The restore script goes through all users with the "Restore User" flag set, and removes the lockout. It then restores the normal invalid login message.

This is all controlled from a form on a new maintenance window table that has only one record. This record includes two checkbox controls: "Lock Out Users" (u_lockout_users) and "Restore Users" (u_restore_users). These could have been UI actions, but for various other reasons I have kept them as true/false checkboxes. It also has one additional true/false field: "In Lockout"

Here is the business rule that runs on the maintenance window table:

doMaintWindow();

function doMaintWindow() {
   if (current.u_restore_users) {
      if (current.u_in_lockout) {
         do_restore_locked_out_accounts();
         current.u_in_lockout = false;
         gs.addInfoMessage('Users restored.');
         var message = new GlideRecord('sys_ui_message');
         message.addQuery('key','login_invalid');
         message.query();
         while (message.next()) {
            message.message = "User name or password invalid.";
            message.update();
         }
      }
      current.u_lock_out_users = false;
      current.u_restore_users = false;
      return;
   }
   if (current.u_lock_out_users) {
      if (!current.u_in_lockout) {
         do_lock_out_non_admin_accounts();
         current.u_in_lockout = true;
         gs.addInfoMessage('Users locked out.');
         var message = new GlideRecord('sys_ui_message');
         message.addQuery('key','login_invalid');
         message.query();
         while (message.next()) {
            message.message = "<h2>Service-Now is currently locked down for maintenance, and logins are disabled.</h2>"
            message.update();
         }
      }
      current.u_lock_out_users = false;
      return;
   }
}

function do_restore_locked_out_accounts() {
   gs.log('LOCK: Starting do_restore_locked_out_accounts');
   var user = new GlideRecord('sys_user');
   user.addQuery('u_special_tester',false);
   user.query();
   while (user.next()) {
      if (user.u_restore_user) {
         gs.log('LOCK: Restoring ' + user.name);
         user.locked_out = false;
      }
      user.update();
   }
   gs.log('LOCK: Ending do_restore_locked_out_accounts');
}

function do_lock_out_non_admin_accounts() {
   gs.log('LOCK: Starting do_lock_out_non_admin_accounts');
   var user = new GlideRecord('sys_user');
   user.addQuery('u_special_tester',false);
   user.query();
   while (user.next()) {
      if (user.locked_out) {
         gs.log('LOCK: ' + user.name + ' already locked out. Will not restore.');
         user.u_restore_user = false;
      }
      else {
         gs.log('LOCK: Locking out ' + user.name);
         user.locked_out = true;
         user.u_restore_user = true;
      }
      user.update();
   }
   gs.log('LOCK: Ending do_lock_out_non_admin_accounts');
}

I agree, the role based solution is probably more robust, although one error in the login script and you could find yourself locked out!

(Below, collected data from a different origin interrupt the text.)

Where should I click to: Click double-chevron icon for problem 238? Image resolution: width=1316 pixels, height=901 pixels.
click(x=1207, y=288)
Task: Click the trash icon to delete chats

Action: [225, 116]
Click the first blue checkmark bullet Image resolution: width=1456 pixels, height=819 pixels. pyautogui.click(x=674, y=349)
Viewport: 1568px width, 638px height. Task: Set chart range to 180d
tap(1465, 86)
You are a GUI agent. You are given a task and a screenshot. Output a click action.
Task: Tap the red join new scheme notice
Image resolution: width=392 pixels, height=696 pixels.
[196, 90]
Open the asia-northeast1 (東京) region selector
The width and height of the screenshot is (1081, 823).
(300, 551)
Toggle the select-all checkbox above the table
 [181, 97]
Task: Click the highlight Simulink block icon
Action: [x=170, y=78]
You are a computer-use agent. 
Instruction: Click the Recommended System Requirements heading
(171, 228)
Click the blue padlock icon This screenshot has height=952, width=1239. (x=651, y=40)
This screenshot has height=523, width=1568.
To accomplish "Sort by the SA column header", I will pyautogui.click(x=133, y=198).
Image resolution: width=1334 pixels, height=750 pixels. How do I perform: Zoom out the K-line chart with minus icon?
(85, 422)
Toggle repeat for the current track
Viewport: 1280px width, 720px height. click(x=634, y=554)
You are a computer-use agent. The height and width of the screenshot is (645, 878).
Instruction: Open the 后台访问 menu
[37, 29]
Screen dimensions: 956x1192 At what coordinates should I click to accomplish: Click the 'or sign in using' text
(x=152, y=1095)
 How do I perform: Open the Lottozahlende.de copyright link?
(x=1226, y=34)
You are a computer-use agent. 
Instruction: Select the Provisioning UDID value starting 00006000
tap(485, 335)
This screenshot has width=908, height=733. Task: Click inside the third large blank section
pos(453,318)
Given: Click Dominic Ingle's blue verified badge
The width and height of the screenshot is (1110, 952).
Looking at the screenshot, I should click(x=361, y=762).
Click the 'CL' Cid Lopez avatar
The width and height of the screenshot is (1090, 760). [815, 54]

I confess that when I wrote the script I wasn't familiar with the login script stuff. I did it in February of 2010, I see this role-based solution was published in October. 🙂

My solution is a small part of a bigger script that also manages a maintenance window banner that appears in place of the normal banner message, is posted a day in advance, and includes a countdown to when the maintenance window begins. During the maintenance, the banner includes a countdown to when the maintenance is scheduled to end.